Fig. 3. Experimental setup and OAM holographic multicasting results. (a) Experimental setup for OAM holographic multicasting in a 4-meter WOC link. (b) Design of an OAM-encoded hologram. (c) Holographic multicasting images. Insets: astigmatic transformation pattern of nine selected pixels. (d) The intensity distributions of the selected pixels of the original image and the multicasting images at each diffraction order.
4. Multi-channel switchable dynamic holographic WOC
Distinctive images can be encoded with different helical phase plates, resulting in the design of OAM-multiplexing hologram which can be loaded on SLM1 in Fig. 3(a). As such, a beam-steering grating with the equal amplitude weighting coefficients and inverse topological charges at different diffraction orders for holographic multicasting could be utilized in multi-channel holographic WOC. At each diffraction order, only the image encoded with an inverse helical mode index (len = -lm) can be converted into the Gaussian mode with a stronger intensity distribution in each pixel of a holographic image due to OAM conservation. Through manipulating the topological charges at the diffraction orders of the beam steering grating, the holographic images in WOC can be further switched.

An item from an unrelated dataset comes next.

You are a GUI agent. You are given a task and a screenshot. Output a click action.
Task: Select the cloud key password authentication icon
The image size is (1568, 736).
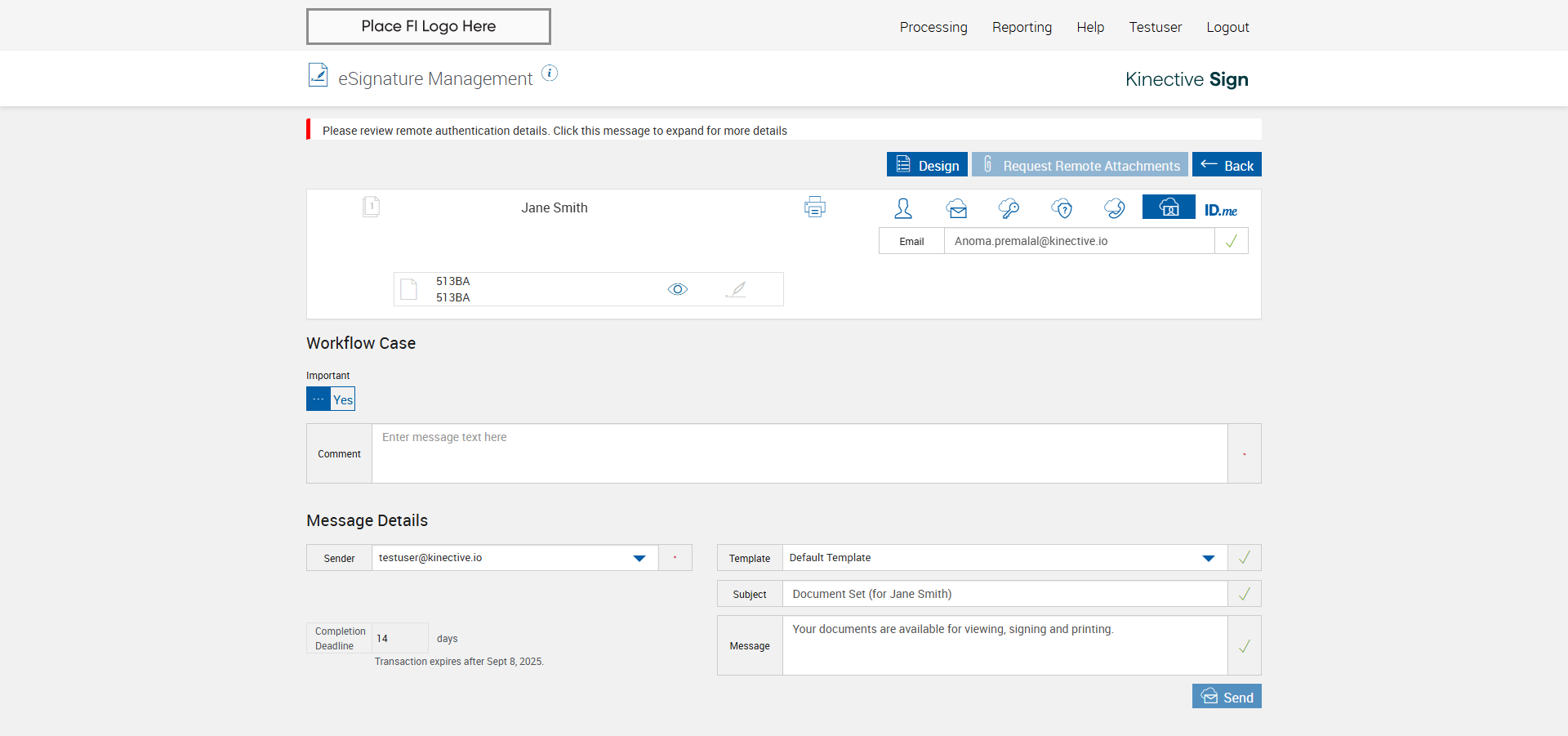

Specifically, ten image frames are extracted from ‘rotating windmill’, ‘waxing and waning of the moon’, ‘rotary stick’ and ‘changing numbers’ videos in our experiment. And the image frames of each video were sampled and superposed with vortex phase plates (herein, len = -4, -2, 2, 4), leading to OAM-encoded holograms. Through superposing the OAM-encoded holograms of the image frames of distinctive videos, a time sequential OAM-multiplexing holograms are obtained (Fig. 4(a)). A beam-steering grating function with topological charges at different diffraction order lm = 4, 2, -2, -4 is shown in the left upper panel of Fig. 4(b). By analyzing the intensity distributions in the spatial frequency domain (left lower panel of Fig. 4(b)), the experimental uniformity of the beam steering grating as high as U = 0.989 can be given. As such, each frame can be distributed almost equally in the four-channel dynamic holographic WOC (Fig. 4(c)). Notably, by manipulating the beam steering grating loaded on SLM 2 in Fig. 3(a), the topological charges of each diffraction order can be controlled. As such, the dynamic videos in different WOC information channels can be switched. In such OAM holographic multicasting-based WOC link, the communication rate determined by the OAM pixel numbers of each transmitted image N*N and the diffraction order M of the beam-steering grating, is M*N*N*2(binary image in our experiments). In Fig. 4, the communication time is mainly determined by refreshing time of the spatial light modulator (∼1/60 s). As such, the final communication rate here is 4*13*13*2*60 bit/s = 81.12 kilobits/s.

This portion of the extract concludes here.